A Four-Tier Deduplication Maturity Ladder for Choosing the Right Merge Approach

December 2, 2025 · Juan Pablo Garcia · 6 min read

Original source: Adobe Marketo Engage User Groups
This article is an editorial summary and interpretation of that content. The ideas belong to the original authors; the selection and writing are by Marketo Ops Radar.

This video from Adobe Marketo Engage User Groups covered a lot of ground. 4 segments stood out as worth your time. Everything below links directly to the timestamp in the original video.

If your team is still choosing a deduplication approach by gut feel, this maturity ladder gives you a structured framework to match method to scale — and flags the activity-history gotcha that catches bulk-merge users off guard.

A Four-Tier Deduplication Maturity Ladder for Choosing the Right Merge Approach

A recurring challenge in Marketo operations is matching deduplication method to database scale — and a framework shared in this session structures that decision as a four-tier maturity ladder: manual merging in Marketo UI for small, sensitive duplicate sets; bulk Excel-based merging for volumes in the thousands; iPaaS-driven API automation for recurring or architecturally complex duplicate patterns; and Adobe's paid auto-merge professional service for large organizations without bandwidth to manage deduplication continuously. Each tier carries distinct tradeoffs around activity history preservation, control, and operational overhead.

A critical and frequently missed gotcha surfaces at tier two: bulk Excel merging does not preserve activity history for losing records. Practitioners who optimize for speed at this tier may inadvertently discard behavioral data that matters downstream. A separate caution applies to tier three — automating merge logic via API requires airtight winning-record determination logic before any programmatic merge runs at scale. Without that, the automation compounds errors rather than resolving them.

An equally important framing from the session: deduplication is not a one-time remediation event. If large-scale merge jobs are running monthly or quarterly, that signals a systemic upstream process issue rather than a volume problem. Sustainable deduplication practice looks more like routine maintenance — small, frequent interventions that prevent accumulation — than periodic emergency cleanups.

"if you do that programmatically, you don't have that. So basically, you have to have really waterproof logic on why you plug them together in that way. Um otherwise you're left with something that you didn't wish for in the beginning."
-=-=-=-=-
**SHORT TASK A**
Duplicate the records without any change, from the line containing "will click(108, 45)." through the last line of the records, both included.
-=-=-=-=-
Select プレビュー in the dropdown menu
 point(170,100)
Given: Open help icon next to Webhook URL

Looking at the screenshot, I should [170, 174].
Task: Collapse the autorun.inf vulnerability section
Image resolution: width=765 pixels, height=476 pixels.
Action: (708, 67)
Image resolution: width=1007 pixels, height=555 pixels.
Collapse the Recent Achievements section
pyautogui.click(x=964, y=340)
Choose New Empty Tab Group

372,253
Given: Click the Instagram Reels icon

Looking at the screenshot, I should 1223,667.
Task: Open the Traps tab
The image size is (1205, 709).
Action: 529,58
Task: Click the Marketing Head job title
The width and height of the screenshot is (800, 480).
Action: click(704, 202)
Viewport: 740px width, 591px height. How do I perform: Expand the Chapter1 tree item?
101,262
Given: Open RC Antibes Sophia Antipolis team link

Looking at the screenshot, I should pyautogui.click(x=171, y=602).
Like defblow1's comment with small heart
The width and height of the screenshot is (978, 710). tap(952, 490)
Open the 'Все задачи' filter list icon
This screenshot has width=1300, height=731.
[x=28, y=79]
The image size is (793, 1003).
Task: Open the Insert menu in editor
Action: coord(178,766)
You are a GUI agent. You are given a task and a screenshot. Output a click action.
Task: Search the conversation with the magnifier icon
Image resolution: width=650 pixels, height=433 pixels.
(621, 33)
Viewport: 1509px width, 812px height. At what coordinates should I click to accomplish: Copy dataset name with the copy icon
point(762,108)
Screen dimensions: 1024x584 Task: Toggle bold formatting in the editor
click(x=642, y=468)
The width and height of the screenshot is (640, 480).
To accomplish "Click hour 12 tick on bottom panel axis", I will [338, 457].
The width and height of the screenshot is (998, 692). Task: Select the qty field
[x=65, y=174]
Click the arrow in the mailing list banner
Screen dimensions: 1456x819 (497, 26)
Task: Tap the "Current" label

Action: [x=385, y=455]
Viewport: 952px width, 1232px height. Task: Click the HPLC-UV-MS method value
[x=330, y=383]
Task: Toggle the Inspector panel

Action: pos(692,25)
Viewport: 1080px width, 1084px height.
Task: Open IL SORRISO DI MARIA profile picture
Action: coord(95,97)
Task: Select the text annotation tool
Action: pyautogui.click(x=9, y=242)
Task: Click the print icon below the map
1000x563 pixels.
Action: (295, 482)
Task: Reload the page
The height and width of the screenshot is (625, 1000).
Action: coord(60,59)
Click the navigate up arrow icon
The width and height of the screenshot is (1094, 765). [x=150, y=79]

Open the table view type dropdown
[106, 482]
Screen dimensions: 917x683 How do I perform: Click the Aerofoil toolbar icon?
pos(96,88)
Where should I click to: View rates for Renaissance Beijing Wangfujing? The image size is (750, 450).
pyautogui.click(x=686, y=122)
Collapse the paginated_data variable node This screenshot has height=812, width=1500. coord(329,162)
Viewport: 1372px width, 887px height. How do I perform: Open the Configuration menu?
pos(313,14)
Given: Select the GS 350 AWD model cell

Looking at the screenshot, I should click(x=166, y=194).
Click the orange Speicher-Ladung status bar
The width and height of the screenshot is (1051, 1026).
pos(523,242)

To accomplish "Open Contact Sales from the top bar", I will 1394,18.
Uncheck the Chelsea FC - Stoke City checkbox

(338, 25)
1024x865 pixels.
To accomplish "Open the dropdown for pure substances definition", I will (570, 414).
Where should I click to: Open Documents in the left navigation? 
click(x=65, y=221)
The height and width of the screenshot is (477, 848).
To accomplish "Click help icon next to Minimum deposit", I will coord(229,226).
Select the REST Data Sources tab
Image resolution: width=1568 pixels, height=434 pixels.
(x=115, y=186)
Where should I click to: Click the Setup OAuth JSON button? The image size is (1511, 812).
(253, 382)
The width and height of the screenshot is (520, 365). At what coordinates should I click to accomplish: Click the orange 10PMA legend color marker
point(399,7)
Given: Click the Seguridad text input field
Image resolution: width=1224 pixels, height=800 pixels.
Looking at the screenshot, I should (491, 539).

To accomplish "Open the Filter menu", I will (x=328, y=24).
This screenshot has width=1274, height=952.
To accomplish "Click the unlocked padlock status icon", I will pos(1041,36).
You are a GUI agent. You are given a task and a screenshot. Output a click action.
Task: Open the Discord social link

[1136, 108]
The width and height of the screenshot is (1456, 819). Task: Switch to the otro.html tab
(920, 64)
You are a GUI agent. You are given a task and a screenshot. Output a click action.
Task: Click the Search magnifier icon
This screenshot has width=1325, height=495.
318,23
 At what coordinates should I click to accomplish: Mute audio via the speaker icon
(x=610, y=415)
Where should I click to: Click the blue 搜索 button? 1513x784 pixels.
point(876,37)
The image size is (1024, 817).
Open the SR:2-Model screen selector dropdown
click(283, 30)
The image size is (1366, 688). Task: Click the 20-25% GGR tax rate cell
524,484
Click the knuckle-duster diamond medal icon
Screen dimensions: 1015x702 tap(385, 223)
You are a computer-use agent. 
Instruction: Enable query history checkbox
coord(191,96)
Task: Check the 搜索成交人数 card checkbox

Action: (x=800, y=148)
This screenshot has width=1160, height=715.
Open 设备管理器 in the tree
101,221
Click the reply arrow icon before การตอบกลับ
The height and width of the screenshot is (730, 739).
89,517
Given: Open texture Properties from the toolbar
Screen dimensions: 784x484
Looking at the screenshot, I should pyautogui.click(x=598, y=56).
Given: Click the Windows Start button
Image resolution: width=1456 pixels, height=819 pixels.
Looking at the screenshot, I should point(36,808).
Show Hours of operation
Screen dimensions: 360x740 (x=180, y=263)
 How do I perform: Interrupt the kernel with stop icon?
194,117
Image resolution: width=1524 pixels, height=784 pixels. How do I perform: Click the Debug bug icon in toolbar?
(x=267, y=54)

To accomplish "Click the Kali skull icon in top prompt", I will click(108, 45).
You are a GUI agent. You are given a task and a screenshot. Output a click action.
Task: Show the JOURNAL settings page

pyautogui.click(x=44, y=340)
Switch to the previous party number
-=-=-=-=-
**SHORT TASK B**
Translate this sentence from the deduplication article into Spanish: "Each tier carries distinct tradeoffs around activity history preservation, control, and operational overhead."

**WRITTEN SOLUTION A**
To accomplish "Click the Kali skull icon in top prompt", I will click(108, 45).
You are a GUI agent. You are given a task and a screenshot. Output a click action.
Task: Show the JOURNAL settings page

pyautogui.click(x=44, y=340)
Switch to the previous party number

**WRITTEN SOLUTION B**
Cada nivel conlleva compensaciones distintas en cuanto a la preservación del historial de actividad, el control y la carga operativa.